_Exercise data:_
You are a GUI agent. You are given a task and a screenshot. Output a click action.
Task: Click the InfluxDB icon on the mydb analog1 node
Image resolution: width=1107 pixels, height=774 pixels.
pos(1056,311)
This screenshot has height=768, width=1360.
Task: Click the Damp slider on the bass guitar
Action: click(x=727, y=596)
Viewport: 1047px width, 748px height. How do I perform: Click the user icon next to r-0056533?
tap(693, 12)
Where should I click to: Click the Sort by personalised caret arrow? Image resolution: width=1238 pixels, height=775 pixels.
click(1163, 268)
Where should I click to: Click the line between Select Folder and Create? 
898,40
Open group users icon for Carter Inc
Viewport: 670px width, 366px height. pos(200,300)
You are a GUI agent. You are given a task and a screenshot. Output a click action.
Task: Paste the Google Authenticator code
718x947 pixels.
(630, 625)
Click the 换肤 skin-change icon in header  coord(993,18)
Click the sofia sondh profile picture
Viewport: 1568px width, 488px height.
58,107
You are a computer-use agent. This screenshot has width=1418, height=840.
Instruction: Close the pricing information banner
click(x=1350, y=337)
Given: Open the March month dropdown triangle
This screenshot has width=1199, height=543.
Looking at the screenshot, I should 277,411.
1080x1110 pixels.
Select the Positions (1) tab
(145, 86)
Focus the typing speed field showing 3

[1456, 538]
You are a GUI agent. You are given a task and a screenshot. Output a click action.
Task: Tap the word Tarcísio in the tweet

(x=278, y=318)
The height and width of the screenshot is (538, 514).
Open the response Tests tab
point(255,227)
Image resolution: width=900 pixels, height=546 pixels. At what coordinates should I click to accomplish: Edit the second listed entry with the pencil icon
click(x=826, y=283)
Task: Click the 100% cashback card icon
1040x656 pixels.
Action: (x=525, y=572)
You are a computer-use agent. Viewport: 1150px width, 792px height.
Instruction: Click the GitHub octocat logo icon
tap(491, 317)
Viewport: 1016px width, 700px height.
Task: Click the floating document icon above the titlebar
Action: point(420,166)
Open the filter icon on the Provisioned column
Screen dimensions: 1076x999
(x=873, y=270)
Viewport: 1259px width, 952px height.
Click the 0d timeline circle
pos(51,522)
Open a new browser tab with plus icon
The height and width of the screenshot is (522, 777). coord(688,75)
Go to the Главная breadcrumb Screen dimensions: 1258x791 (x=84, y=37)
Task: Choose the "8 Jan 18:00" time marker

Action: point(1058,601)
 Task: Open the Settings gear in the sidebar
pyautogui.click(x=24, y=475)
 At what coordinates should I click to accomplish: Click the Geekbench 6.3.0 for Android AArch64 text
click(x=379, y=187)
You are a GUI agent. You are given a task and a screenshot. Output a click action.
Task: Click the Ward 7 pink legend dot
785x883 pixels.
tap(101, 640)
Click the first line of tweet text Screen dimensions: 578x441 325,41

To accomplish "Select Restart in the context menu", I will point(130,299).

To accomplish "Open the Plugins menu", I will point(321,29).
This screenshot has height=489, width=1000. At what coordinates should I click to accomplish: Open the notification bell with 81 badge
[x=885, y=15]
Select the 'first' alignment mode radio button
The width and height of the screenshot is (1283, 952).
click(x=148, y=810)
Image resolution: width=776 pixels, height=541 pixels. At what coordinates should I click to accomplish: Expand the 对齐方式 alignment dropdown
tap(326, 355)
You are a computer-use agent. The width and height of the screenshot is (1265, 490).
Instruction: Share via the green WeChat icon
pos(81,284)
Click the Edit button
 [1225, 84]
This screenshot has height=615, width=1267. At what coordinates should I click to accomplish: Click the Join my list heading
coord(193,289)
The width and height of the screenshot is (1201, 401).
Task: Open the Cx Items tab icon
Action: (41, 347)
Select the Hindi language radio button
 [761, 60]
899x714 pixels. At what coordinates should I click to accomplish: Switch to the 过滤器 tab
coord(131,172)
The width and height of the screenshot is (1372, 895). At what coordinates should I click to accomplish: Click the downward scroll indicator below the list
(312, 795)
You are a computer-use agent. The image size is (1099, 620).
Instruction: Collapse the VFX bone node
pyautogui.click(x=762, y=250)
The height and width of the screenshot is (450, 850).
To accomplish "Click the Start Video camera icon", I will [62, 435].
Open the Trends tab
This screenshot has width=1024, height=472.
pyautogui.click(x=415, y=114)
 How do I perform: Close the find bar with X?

_What you should do:_ Find the lines above that contain the string "computer" and answer with how many there are, nothing else.

_Exercise solution:_ 4